Improving your conversion rates is usually a slow process and to do it successfully you will need to have in-depth knowledge of your site, the traffic it receives and what has convinced your visitors to convert in the past. Once you know this you can build on this success and further improve your conversion rate.
By: Site-Reference
Conversion rates are well documented as being poor across the internet. Between 1 and 3% conversion rates seem to be an almost standard rate across the web. Calculating a sites conversion rate is relatively straight forward; If 2 visitors out of 100 convert then your site has a 2% conversion rate. Most marketers will accept this and then focus on increasing the levels of visitors to their site, which in truth is never a bad thing. But it is important to remember that it is often easier to increase a sites conversion rate rather than its traffic and here are some of the best ways of doing that.
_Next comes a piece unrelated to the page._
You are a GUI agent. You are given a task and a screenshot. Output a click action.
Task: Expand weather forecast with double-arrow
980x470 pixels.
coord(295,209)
The road to increasing a sites conversion rate lies with the traffic it already receives, how that traffic got to your site, what pages they landed on, the keywords they used and the pages they viewed once they did hit your site. To get a clear view of your traffic you will need Google Analytics and you will also need to set up goals, conversions and funnels for your site. The data stored in your analytics program will help to give you a clear picture of your traffic and what they are doing on your site. You will also get to see what actions lead to a conversion, the pages they landed on before converting and the content they viewed that prompted them to take the action that you wanted them to. Replicating the elements that are successful will help to increase conversion rates on other sections of your site.
Google analytics will paint a picture of why some visitors converted while others didn’t. Using another tool by Google called website optimiser will also help your conversion rates. Your Analytics program will tell you which pages on your site helped to convince a visitor to take the action you wanted them to. Google’s website optimiser will tell you want elements on that page and in what combination will return the best conversion rate.
How to test?
If you are new to Google optimiser, then use a simple A/B test, this will allow you to test 2 versions of a page against each. Once you add the java script to the pages you want to test Google will begin to show the competing pages to your visitors and once it has gathered enough data to make a comprehensive decision on which page has yielded the best conversions you will have a winner. A/B testing will allow you to familiarise yourself with how testing works and the processes involved, to move your testing to a new level you will need to test the different pages elements and what combination of these elements will work best and you can do this with a multivariate test.
Test every element on a page and test multiple versions of each element
Google will take a lot of work out of putting these tests together. But it’s very tempting to set up multiple elements and just let the test run. Unless the page you are testing gets thousands of hits a day you will wait a long time before the results of your tests are in. Keep your tests small and you will see results and improvements in your conversion rates much sooner.
Improving your conversion rates is usually a slow process and to do it successfully you will need to have in-depth knowledge of your site, the traffic it receives and what has convinced your visitors to convert in the past. Once you know this you can build on this success and further improve your conversion rate.